### Work order
Please return only the lines between the line with "You are a computer-use" and the final line of the entries, both included, and exclude pictures.

[Data — start]

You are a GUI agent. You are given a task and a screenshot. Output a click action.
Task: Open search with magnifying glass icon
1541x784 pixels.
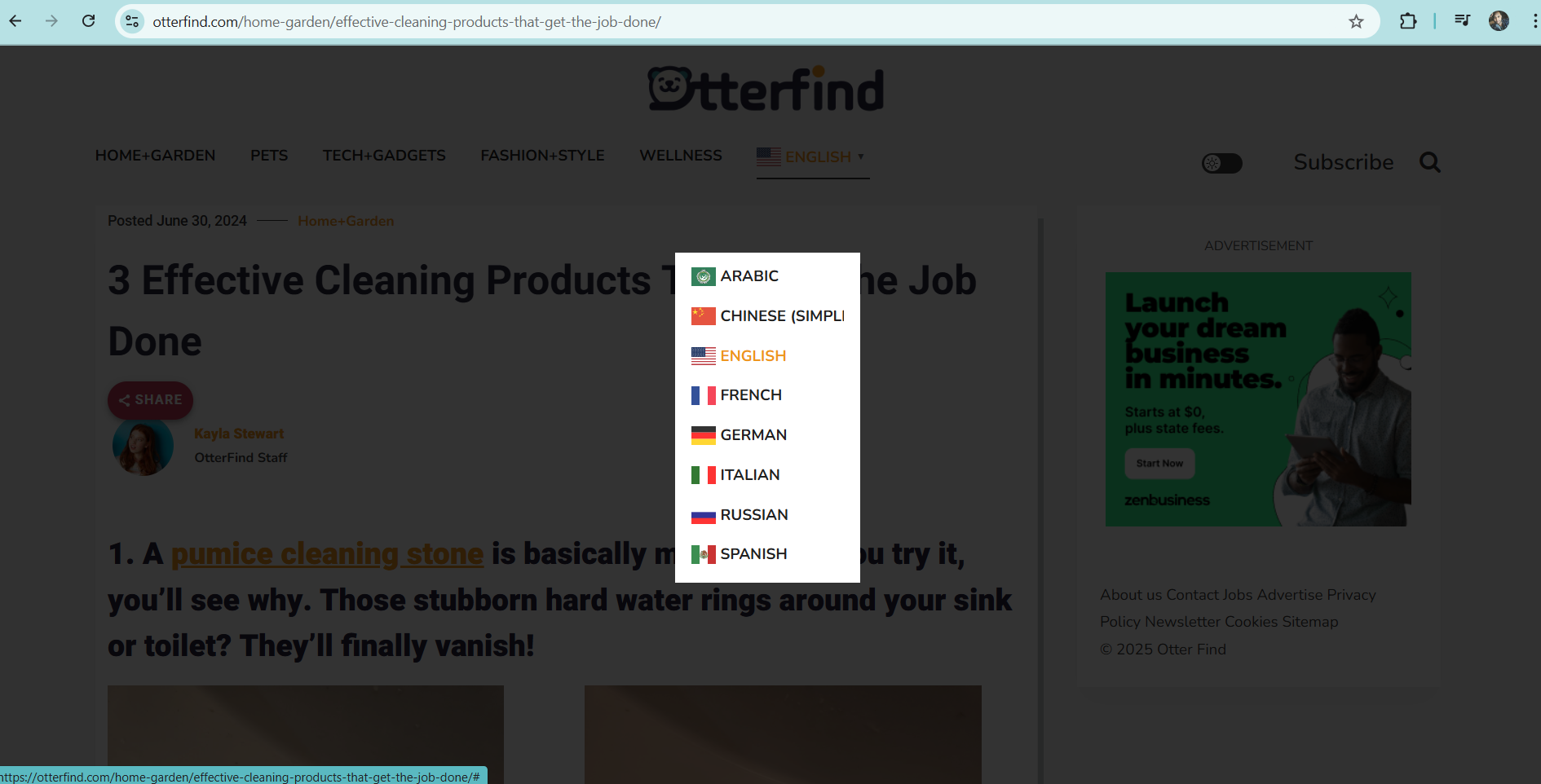[1429, 162]
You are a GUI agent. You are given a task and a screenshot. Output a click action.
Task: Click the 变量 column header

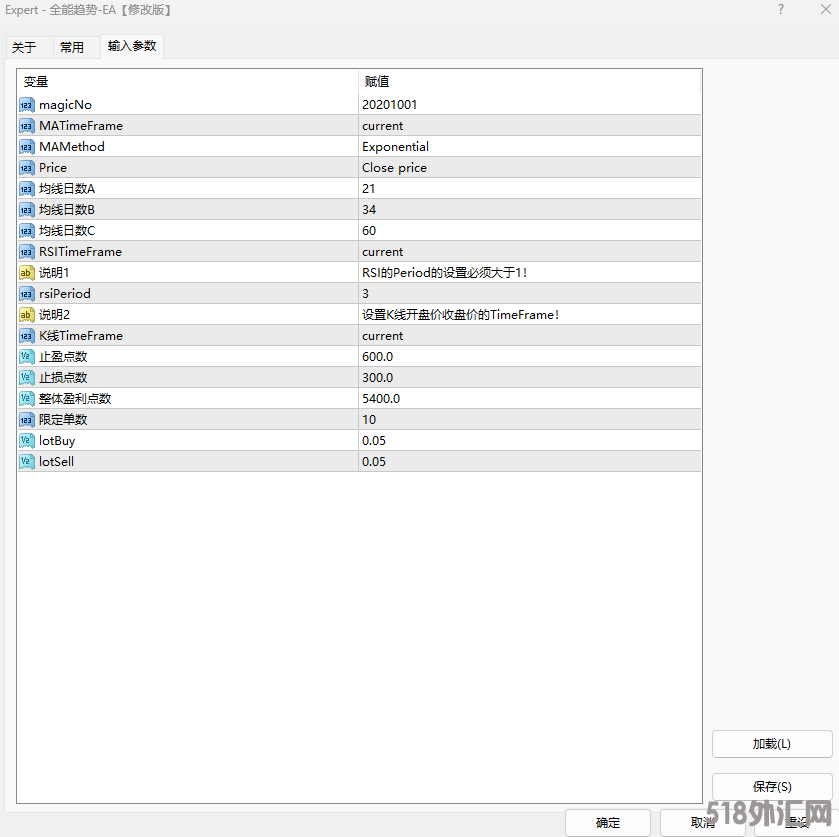click(x=187, y=82)
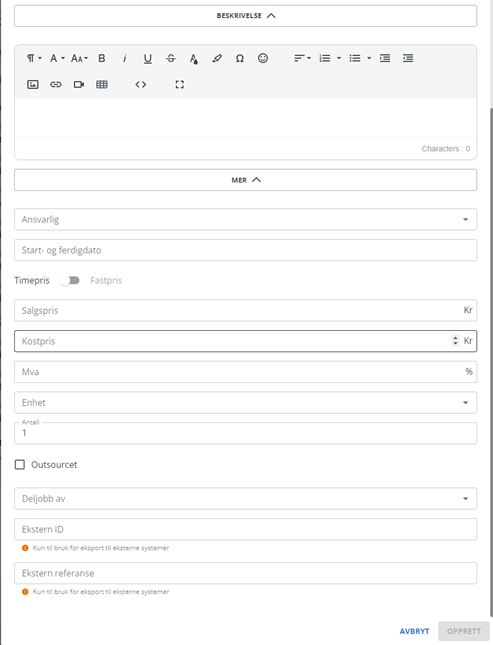Apply strikethrough to text

click(171, 58)

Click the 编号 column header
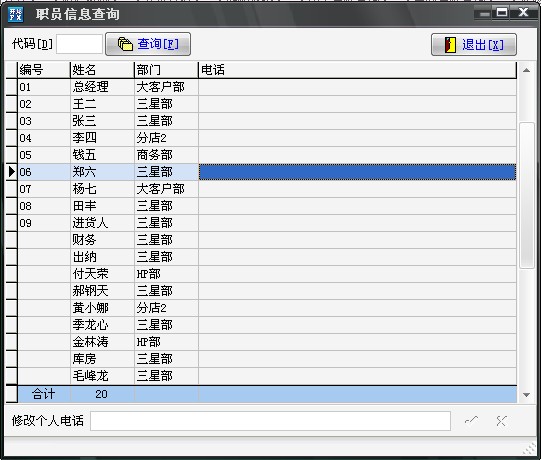click(x=44, y=70)
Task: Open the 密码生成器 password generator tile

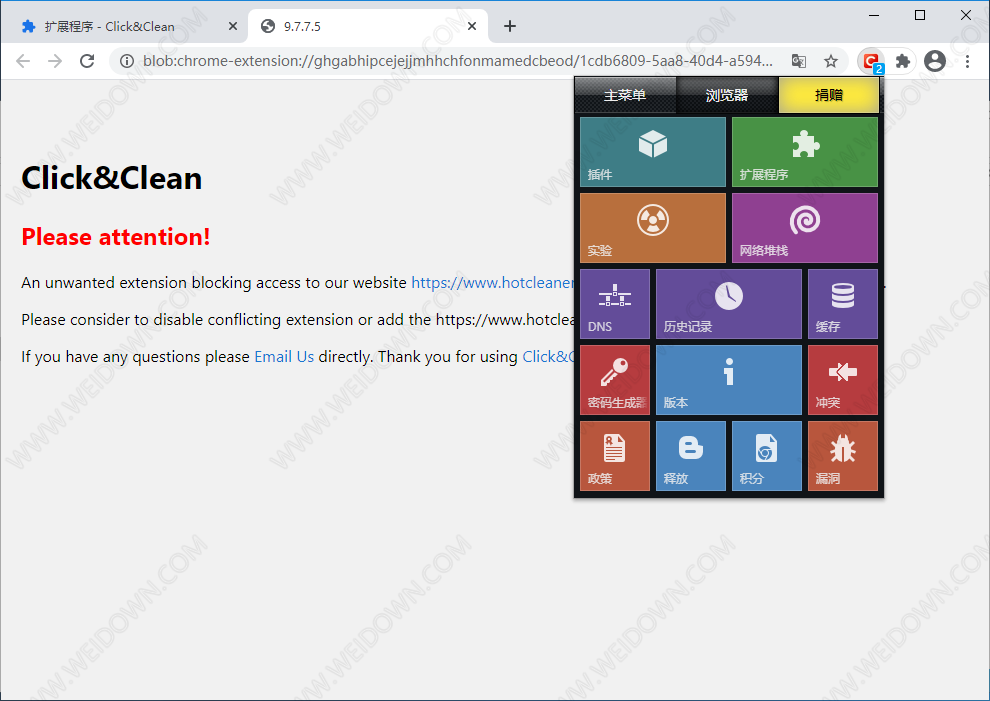Action: [614, 380]
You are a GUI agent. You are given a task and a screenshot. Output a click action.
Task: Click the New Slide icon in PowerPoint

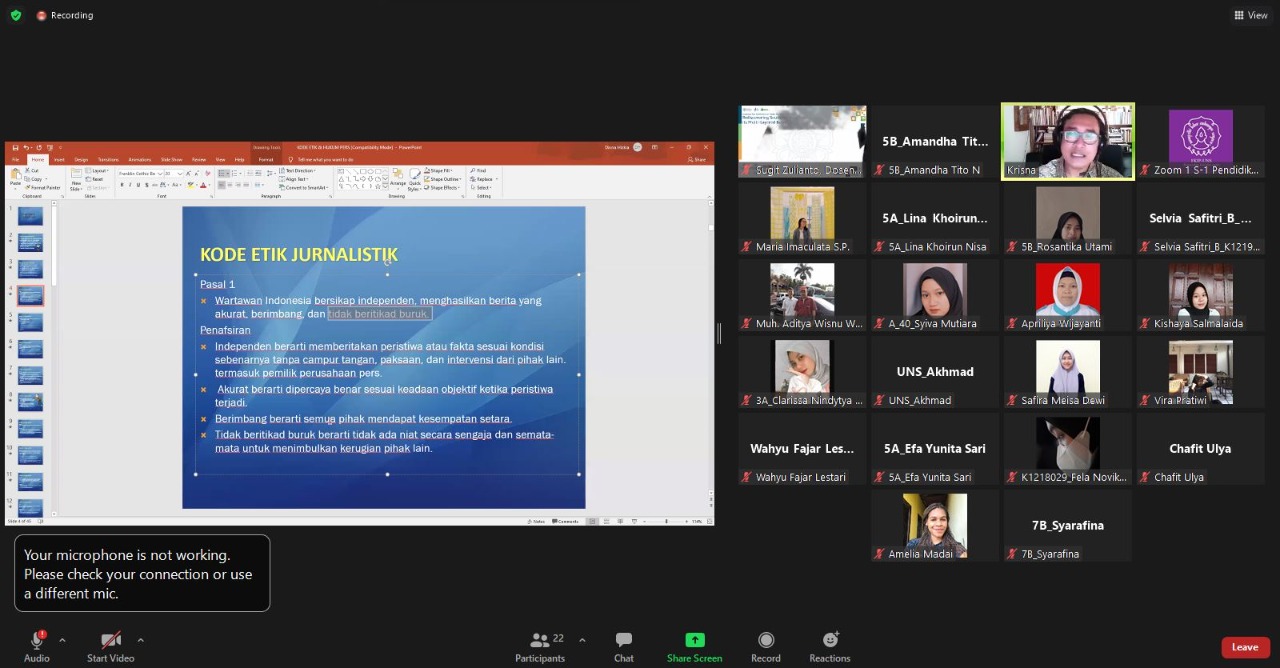pyautogui.click(x=76, y=177)
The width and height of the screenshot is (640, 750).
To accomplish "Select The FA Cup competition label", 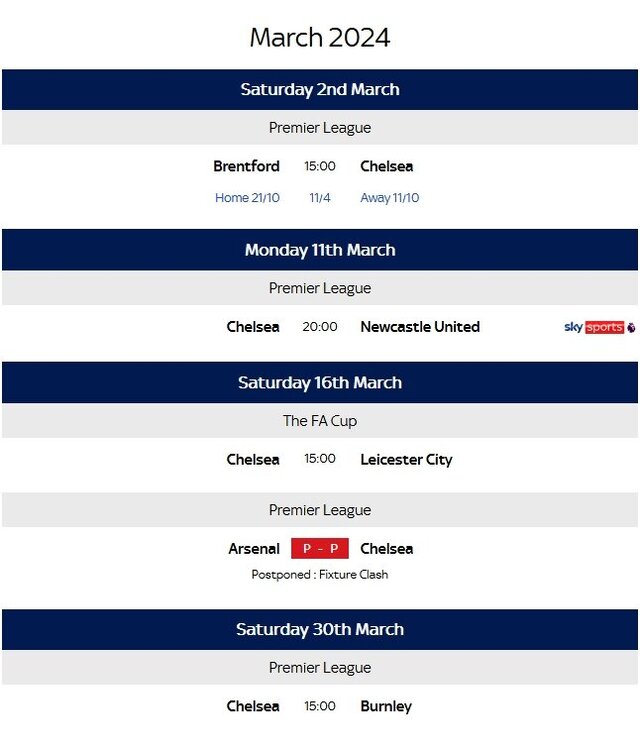I will [x=320, y=421].
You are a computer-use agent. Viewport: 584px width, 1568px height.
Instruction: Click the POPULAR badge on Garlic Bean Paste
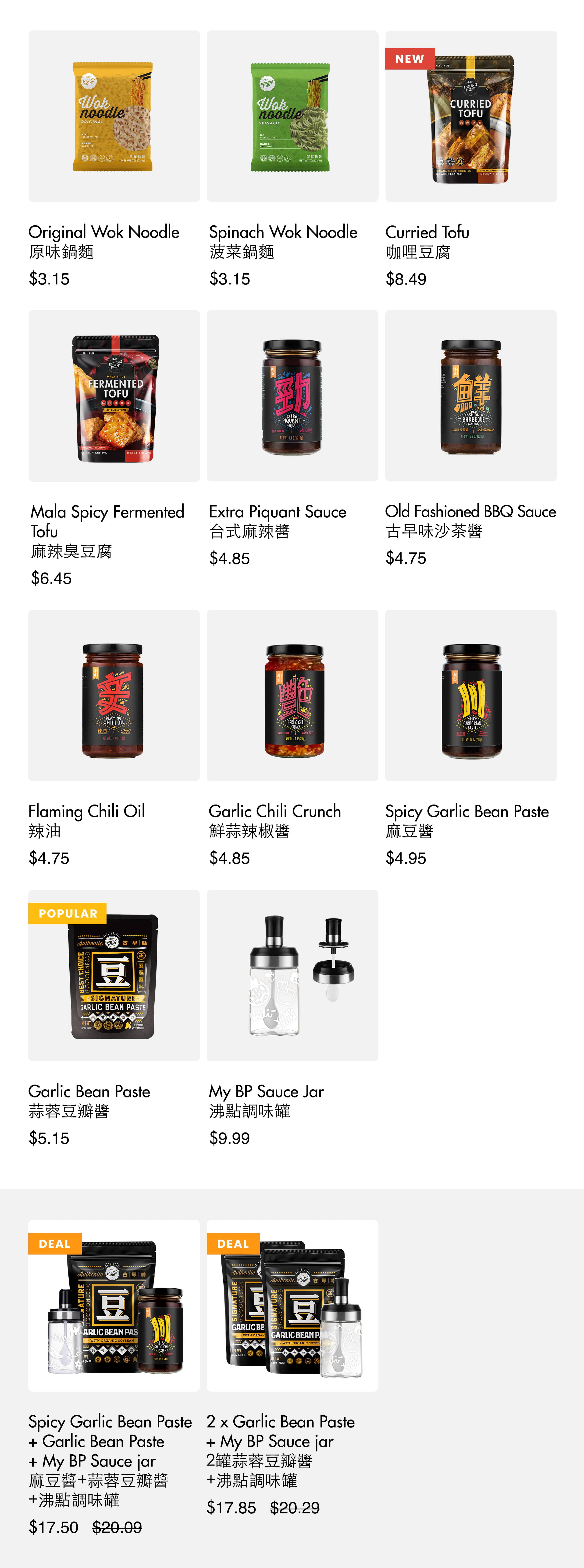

[Data — finish]

### Solution for this task
You are a computer-use agent. Viewport: 584px width, 1568px height.
Instruction: Click the POPULAR badge on Garlic Bean Paste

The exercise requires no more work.